▶ DESCRIPTION OF THE TASK
Determine how many lines in the data below contain "page" and write only that number.

▶ EXTRACTED DATA
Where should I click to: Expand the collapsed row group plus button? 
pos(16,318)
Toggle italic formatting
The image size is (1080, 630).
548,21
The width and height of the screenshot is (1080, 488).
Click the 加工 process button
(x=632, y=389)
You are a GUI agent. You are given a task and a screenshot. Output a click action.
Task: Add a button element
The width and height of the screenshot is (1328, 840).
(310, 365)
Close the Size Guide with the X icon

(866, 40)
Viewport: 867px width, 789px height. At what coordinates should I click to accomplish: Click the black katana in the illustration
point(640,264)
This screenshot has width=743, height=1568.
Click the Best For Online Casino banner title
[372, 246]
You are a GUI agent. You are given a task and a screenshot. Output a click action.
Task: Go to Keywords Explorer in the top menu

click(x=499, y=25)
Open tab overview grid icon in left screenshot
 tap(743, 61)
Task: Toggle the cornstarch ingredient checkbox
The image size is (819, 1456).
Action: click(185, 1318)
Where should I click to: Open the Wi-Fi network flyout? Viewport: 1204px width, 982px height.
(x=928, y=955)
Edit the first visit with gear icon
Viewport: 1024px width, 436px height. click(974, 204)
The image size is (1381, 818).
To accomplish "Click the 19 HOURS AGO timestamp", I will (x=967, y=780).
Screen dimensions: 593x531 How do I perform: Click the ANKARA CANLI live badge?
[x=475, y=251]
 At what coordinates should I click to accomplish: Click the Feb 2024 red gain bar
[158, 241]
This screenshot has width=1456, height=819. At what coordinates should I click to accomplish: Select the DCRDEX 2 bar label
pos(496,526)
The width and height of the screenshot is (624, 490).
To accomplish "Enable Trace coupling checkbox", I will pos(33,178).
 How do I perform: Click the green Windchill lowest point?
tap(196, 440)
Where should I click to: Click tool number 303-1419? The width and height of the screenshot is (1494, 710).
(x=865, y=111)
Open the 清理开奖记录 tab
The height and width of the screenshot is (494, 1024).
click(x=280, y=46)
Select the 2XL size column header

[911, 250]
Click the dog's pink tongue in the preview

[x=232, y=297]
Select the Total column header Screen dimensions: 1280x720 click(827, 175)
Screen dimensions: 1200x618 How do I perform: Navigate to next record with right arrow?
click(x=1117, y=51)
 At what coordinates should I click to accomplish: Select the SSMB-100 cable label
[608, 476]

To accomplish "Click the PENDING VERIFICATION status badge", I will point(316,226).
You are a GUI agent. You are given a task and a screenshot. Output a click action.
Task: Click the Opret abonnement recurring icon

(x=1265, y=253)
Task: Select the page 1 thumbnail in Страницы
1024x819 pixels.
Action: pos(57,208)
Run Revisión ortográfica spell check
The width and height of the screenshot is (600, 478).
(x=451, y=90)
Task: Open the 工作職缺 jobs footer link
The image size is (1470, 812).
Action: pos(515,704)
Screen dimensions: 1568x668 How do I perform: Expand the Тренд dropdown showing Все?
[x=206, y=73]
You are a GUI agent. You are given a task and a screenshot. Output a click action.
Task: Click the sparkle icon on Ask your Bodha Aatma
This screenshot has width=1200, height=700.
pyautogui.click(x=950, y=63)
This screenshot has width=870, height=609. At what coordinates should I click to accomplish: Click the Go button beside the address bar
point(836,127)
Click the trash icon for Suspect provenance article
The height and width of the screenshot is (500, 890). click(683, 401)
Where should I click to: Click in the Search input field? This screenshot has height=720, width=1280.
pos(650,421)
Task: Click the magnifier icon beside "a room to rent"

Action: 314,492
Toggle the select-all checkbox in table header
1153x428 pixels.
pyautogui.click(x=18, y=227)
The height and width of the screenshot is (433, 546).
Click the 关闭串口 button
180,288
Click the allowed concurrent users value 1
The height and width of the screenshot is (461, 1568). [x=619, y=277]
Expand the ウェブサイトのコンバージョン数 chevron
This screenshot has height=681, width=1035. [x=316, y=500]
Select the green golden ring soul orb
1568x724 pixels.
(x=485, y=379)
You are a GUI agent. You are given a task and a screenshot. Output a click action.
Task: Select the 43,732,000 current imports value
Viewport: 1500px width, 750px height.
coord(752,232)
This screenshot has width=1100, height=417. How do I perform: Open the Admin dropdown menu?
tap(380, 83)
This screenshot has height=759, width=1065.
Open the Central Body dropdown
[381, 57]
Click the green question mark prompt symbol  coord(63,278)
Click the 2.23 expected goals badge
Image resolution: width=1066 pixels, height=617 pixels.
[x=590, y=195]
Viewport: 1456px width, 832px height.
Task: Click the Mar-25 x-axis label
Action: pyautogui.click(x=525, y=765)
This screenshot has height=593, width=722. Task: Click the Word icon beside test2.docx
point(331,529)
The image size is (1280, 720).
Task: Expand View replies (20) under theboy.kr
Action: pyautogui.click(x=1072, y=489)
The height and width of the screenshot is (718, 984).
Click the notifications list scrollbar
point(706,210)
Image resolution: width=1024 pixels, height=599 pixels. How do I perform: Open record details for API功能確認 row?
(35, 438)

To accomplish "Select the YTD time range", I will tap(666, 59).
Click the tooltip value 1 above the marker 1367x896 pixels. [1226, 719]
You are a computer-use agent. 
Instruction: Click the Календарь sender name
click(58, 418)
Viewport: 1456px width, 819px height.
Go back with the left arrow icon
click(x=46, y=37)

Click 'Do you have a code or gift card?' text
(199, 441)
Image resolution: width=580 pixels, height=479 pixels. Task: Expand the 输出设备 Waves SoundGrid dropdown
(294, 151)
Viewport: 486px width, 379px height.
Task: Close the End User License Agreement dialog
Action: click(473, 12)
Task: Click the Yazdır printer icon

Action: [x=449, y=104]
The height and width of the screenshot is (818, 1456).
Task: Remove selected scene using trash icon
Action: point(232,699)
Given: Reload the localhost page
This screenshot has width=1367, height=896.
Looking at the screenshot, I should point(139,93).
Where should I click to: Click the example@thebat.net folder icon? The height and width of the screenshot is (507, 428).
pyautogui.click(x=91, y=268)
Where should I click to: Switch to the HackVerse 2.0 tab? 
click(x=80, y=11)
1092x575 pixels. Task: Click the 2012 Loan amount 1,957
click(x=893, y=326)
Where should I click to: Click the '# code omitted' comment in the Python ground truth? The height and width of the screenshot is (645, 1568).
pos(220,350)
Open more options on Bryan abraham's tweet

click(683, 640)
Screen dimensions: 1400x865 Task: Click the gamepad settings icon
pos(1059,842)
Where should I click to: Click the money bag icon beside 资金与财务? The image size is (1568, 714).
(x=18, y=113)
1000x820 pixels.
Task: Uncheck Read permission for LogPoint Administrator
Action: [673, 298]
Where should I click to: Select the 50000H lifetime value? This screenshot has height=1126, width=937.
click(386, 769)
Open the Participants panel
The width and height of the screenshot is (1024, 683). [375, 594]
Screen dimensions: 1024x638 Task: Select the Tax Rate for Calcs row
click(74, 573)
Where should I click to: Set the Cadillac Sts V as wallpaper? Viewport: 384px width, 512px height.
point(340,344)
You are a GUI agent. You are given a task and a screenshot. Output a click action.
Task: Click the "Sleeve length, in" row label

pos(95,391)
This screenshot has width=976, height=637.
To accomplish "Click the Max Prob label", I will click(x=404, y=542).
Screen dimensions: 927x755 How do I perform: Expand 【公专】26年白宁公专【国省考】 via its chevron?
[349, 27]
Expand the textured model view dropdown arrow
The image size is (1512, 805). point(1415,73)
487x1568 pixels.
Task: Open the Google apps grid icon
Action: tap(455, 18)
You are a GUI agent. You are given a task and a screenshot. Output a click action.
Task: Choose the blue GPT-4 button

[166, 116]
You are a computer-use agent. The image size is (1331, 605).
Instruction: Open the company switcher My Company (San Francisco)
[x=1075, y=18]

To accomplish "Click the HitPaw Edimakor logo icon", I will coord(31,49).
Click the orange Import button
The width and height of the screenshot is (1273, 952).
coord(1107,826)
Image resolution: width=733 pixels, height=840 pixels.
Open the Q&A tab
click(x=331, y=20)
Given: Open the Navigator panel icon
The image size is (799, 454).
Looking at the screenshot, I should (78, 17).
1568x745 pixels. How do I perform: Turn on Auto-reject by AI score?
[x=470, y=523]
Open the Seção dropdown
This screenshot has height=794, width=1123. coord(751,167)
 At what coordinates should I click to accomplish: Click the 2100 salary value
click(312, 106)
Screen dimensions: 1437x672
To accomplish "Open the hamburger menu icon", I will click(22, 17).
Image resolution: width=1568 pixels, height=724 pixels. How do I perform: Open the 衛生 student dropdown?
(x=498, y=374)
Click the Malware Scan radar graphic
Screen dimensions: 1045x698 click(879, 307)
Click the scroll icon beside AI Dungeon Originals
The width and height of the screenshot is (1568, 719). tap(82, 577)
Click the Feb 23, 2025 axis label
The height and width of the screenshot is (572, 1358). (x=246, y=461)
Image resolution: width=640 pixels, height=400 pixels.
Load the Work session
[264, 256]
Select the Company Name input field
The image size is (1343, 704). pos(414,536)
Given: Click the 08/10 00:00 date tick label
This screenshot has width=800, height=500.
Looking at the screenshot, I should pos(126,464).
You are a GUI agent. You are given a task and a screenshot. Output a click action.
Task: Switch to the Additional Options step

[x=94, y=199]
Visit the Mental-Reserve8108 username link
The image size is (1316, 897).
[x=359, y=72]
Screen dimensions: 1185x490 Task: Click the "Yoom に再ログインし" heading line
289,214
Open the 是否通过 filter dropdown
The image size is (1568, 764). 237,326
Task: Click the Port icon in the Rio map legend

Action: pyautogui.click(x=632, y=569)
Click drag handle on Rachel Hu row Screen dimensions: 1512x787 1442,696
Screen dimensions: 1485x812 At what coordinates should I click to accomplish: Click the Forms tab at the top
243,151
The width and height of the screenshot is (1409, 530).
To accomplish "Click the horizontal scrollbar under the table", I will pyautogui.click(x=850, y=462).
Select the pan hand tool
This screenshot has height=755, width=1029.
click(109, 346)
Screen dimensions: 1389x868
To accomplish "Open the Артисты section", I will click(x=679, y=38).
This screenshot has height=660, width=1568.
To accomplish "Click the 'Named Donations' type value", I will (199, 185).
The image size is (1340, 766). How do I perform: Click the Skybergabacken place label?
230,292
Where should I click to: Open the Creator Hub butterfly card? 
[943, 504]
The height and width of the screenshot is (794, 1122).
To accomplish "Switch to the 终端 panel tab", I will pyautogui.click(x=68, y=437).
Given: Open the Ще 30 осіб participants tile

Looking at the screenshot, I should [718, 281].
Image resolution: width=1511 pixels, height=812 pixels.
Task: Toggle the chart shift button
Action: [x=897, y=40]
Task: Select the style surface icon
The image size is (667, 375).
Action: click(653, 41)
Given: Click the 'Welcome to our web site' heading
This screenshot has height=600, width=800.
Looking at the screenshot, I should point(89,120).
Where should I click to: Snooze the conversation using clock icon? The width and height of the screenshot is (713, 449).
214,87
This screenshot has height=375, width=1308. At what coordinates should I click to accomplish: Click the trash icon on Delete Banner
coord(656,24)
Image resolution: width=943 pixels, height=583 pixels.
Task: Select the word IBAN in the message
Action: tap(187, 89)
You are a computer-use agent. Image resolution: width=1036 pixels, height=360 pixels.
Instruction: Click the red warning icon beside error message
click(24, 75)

▶ SOLVED PROBLEM
2